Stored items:
● ● ● ● ●
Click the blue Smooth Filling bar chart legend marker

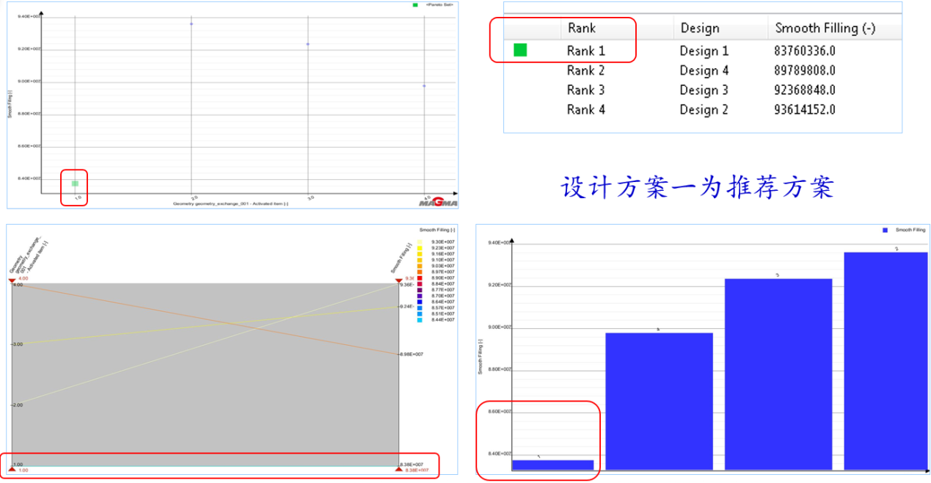coord(886,230)
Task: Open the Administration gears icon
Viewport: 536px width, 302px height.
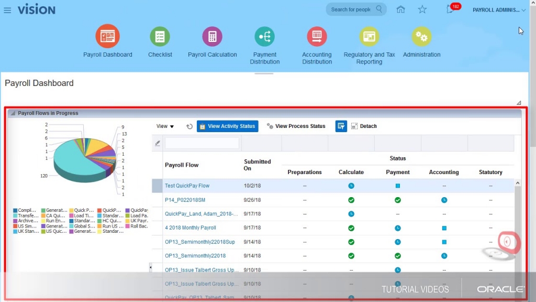Action: click(x=421, y=36)
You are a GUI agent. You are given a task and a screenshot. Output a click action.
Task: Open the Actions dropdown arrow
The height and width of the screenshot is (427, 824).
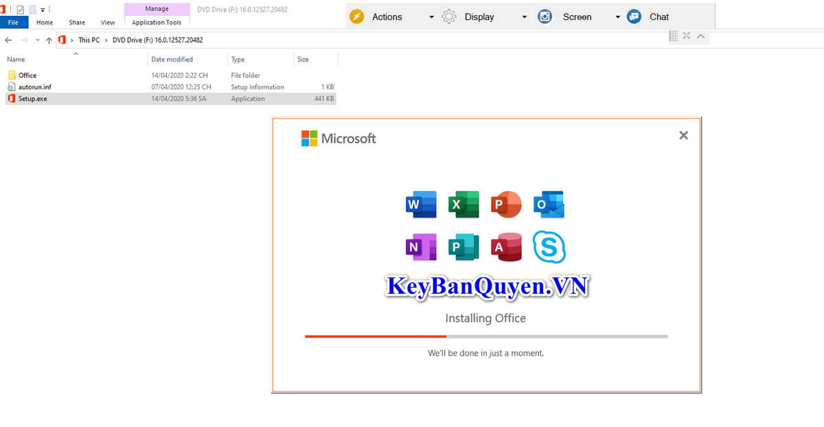432,16
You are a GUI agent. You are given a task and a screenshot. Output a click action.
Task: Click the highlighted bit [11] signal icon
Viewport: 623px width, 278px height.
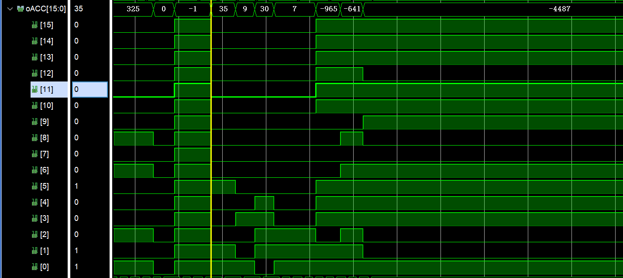pos(34,90)
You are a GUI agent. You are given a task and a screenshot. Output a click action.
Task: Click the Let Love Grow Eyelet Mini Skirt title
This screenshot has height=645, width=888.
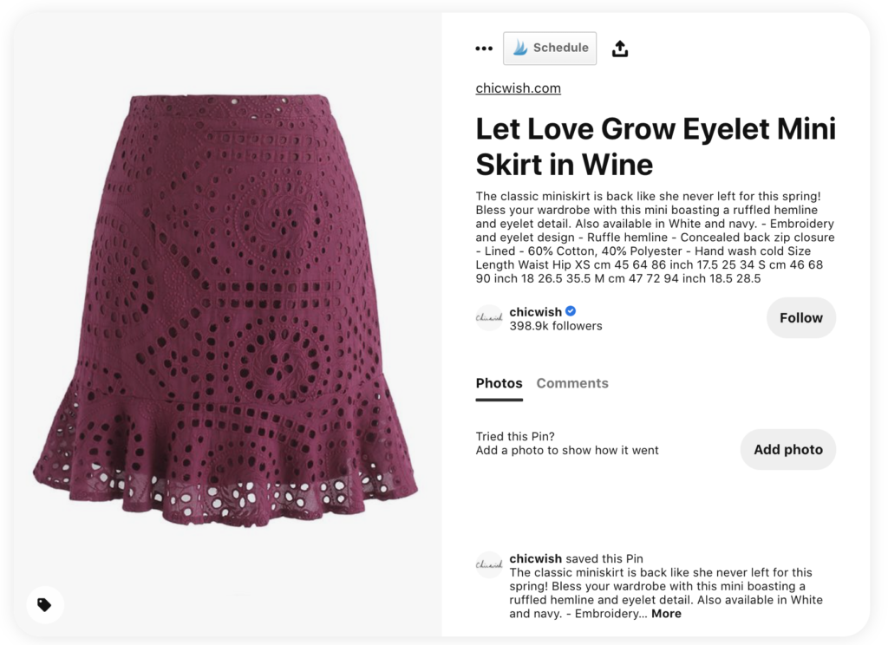coord(656,147)
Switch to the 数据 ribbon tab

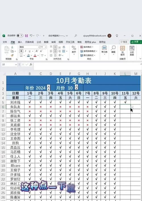pyautogui.click(x=46, y=42)
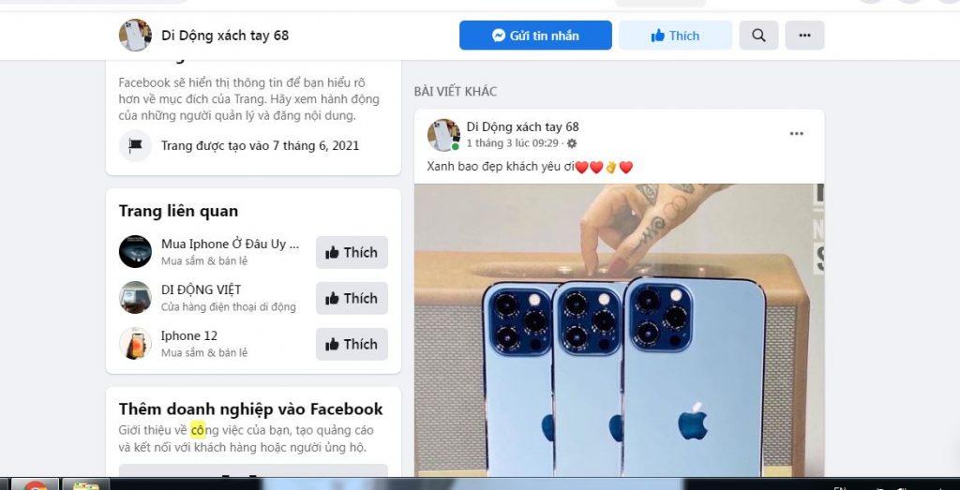This screenshot has height=490, width=960.
Task: Click Di Dộng xách tay 68 header avatar
Action: tap(135, 35)
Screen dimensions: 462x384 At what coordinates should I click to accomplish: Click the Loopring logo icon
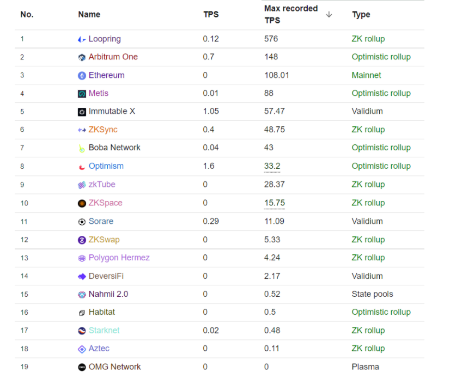point(82,39)
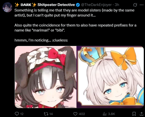This screenshot has height=117, width=145.
Task: Click the DARK Shitposter Detective display name
Action: (x=45, y=5)
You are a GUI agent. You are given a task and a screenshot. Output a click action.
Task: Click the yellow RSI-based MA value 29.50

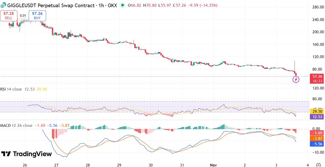click(317, 112)
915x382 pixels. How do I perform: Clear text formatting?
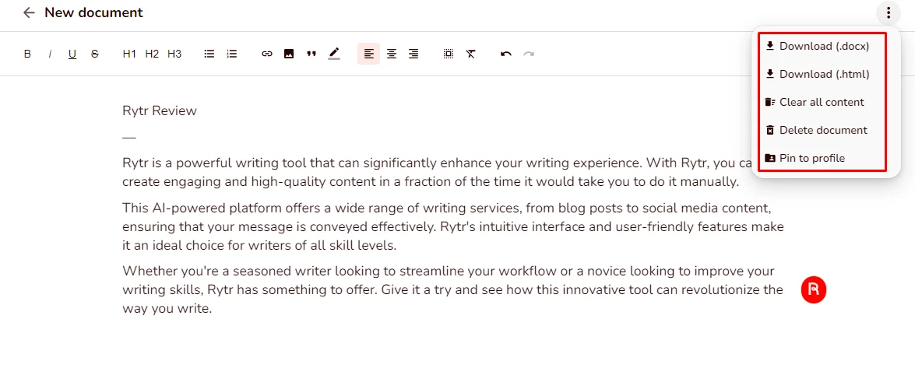[471, 54]
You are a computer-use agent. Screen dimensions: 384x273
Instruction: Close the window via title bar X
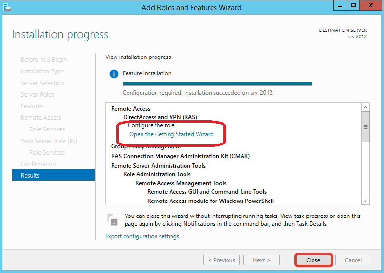370,6
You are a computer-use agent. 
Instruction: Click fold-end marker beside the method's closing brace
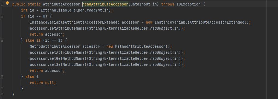tap(2, 94)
● ● ● ● ●
Type out all the records verbatim, minus images.

RESPONSE TO THIS TASK:
Click the blue Smooth Filling bar chart legend marker

coord(886,230)
Task: Open the Administration gears icon
Viewport: 536px width, 302px height.
Action: click(x=421, y=36)
You are a GUI agent. You are given a task and a screenshot. Output a click action.
Task: Open the Actions dropdown arrow
The height and width of the screenshot is (427, 824).
432,16
You are a GUI agent. You are given a task and a screenshot. Output a click action.
Task: Click the highlighted bit [11] signal icon
Viewport: 623px width, 278px height.
pos(34,90)
You are a GUI agent. You are given a task and a screenshot. Output a click action.
Task: Click the Let Love Grow Eyelet Mini Skirt title
This screenshot has height=645, width=888.
coord(656,147)
Switch to the 数据 ribbon tab

pyautogui.click(x=46, y=42)
This screenshot has height=490, width=960.
Task: Click Di Dộng xách tay 68 header avatar
Action: tap(135, 35)
Screen dimensions: 462x384 At what coordinates should I click to accomplish: Click the Loopring logo icon
point(82,39)
This screenshot has height=117, width=145.
Task: Click the DARK Shitposter Detective display name
Action: (x=45, y=5)
You are a GUI agent. You are given a task and a screenshot. Output a click action.
Task: Click the yellow RSI-based MA value 29.50

click(317, 112)
915x382 pixels. How do I perform: Clear text formatting?
[471, 54]
You are a computer-use agent. Screen dimensions: 384x273
Instruction: Close the window via title bar X
370,6
You are a computer-use agent. 
Instruction: Click fold-end marker beside the method's closing brace
tap(2, 94)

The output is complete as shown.